Extracted text:
• • • • • • •

Kywin Supernaw

No. 29
- Position: Defensive back

Personal information
- Born: June 2, 1975 (age 51) Claremore, Oklahoma, U.S.
- Listed height: 6 ft 1 in (1.85 m)
- Listed weight: 206 lb (93 kg)

Career information
- High school: Skiatook (Skiatook, Oklahoma)
- College: Indiana
- NFL draft: 1998: undrafted

Career history
- Detroit Lions (1998–2001);
- Stats at Pro Football Reference

= Kywin Supernaw =

American football player (born 1975)

Kywin Supernaw (born June 2, 1975) is an American former professional football defensive back who played three seasons with the Detroit Lions of the National Football League (NFL). He played college football at Northeastern Oklahoma A&M College and Indiana University Bloomington.

==Early life and college==
Kywin Supernaw was born on June 2, 1975, in Claremore, Oklahoma. He attended Skiatook High School in Skiatook, Oklahoma. His jersey was retired by Skiatook High in 2010.

• • • • • • •

Supplied information:
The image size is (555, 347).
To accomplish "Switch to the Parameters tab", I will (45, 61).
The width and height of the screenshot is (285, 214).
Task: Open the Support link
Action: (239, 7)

• • • • • • •

What you will do:
A. Copy the part of the Kywin Supernaw article from "Career history" up to and including "High in 2010." word for word.
B. Answer these questions using the article about Kywin Supernaw:
(i) Which NFL team did he play for?
(ii) In what year did Skiatook High retire his jersey?
(iii) What jersey number is listed for him?
C. Continue the article about Kywin Supernaw from its last sentence.

Results for the exercise:
A.
Career history
- Detroit Lions (1998–2001);
- Stats at Pro Football Reference

= Kywin Supernaw =

American football player (born 1975)

Kywin Supernaw (born June 2, 1975) is an American former professional football defensive back who played three seasons with the Detroit Lions of the National Football League (NFL). He played college football at Northeastern Oklahoma A&M College and Indiana University Bloomington.

==Early life and college==
Kywin Supernaw was born on June 2, 1975, in Claremore, Oklahoma. He attended Skiatook High School in Skiatook, Oklahoma. His jersey was retired by Skiatook High in 2010.

B.
(i) The Detroit Lions
(ii) 2010
(iii) No. 29

C.
Supernaw first played college football at Northeastern Oklahoma A&M College. He later transferred to play for the Indiana Hoosiers of Indiana University Bloomington, where he was a two-year letterman from 1996 to 1997. He recorded two interceptions for 69 yards and one touchdown in 1996, and three interceptions for 120 yards and one touchdown in 1997.

==Professional career==
Supernaw signed with the Detroit Lions on April 24, 1998, after going undrafted in the 1998 NFL draft. He was released on August 30 but signed to the team's practice squad on September 1. He was promoted to the active roster on December 1, 1998, and played in two games during the 1998 season. Supernaw also appeared in two games in 1999 before being placed on injured reserve on October 14, 1999. He played in 13 games, starting three, during the 2000 season, posting 22 solo tackles and 13 assisted tackles. He missed the entire 2001 season after undergoing neck surgery. Supernaw became a free agent after the season but was not re-signed by the Lions.